Your copy should begin at the line containing "The height and width of the screenshot is (436, 2474)." and end at the last line of the records; transcribe those lines exactly and leave out every picture.

Stored data entries:
=== Begin Enclosure ===

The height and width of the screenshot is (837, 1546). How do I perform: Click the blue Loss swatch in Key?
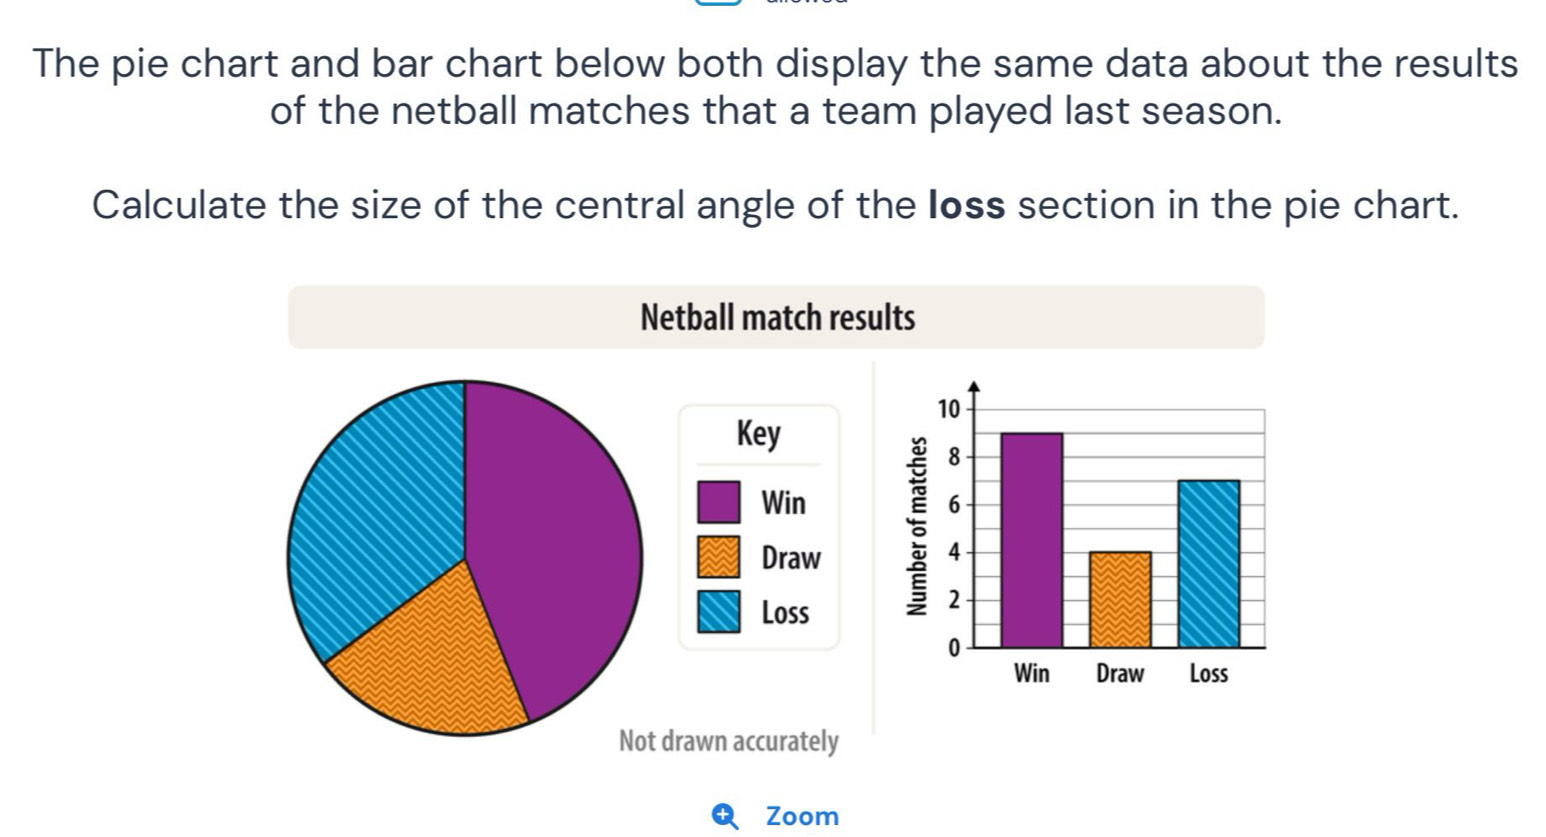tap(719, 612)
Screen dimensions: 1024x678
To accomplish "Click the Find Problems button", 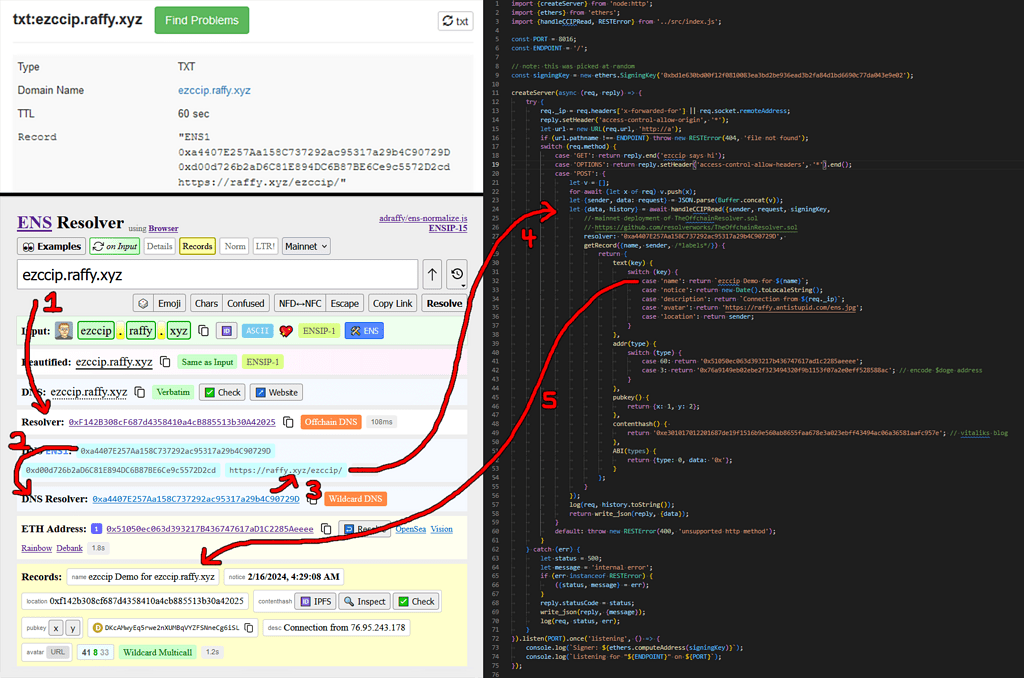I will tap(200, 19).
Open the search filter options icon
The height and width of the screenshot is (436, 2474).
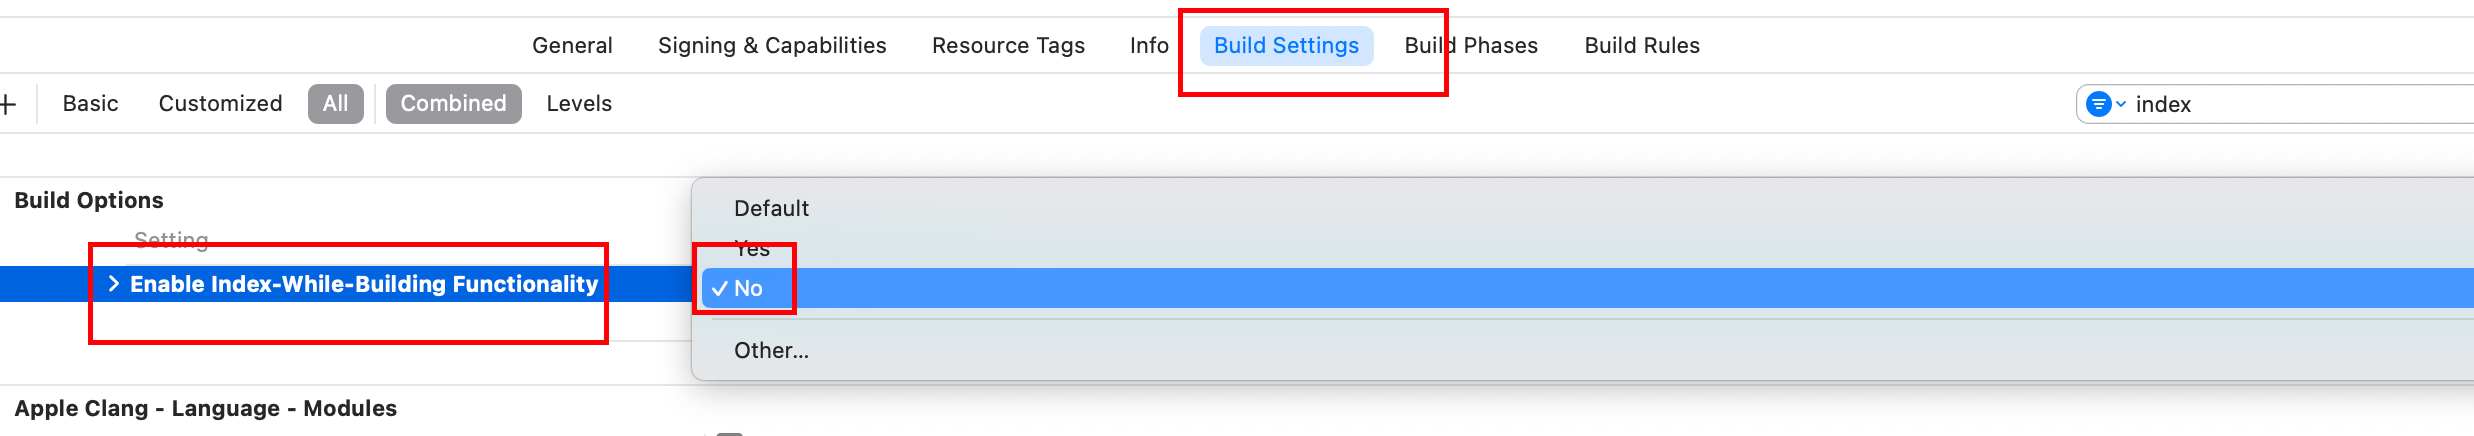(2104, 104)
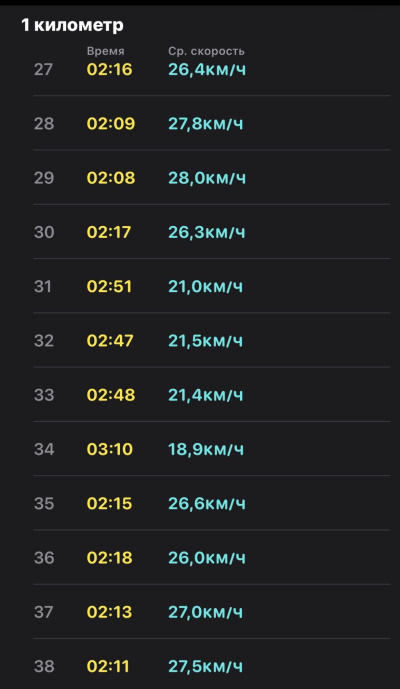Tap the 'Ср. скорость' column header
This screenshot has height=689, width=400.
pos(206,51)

=== End Enclosure ===

RESPONSE:
The height and width of the screenshot is (436, 2474).
(2104, 104)
Tap the 'Ср. скорость' column header
This screenshot has height=689, width=400.
pos(206,51)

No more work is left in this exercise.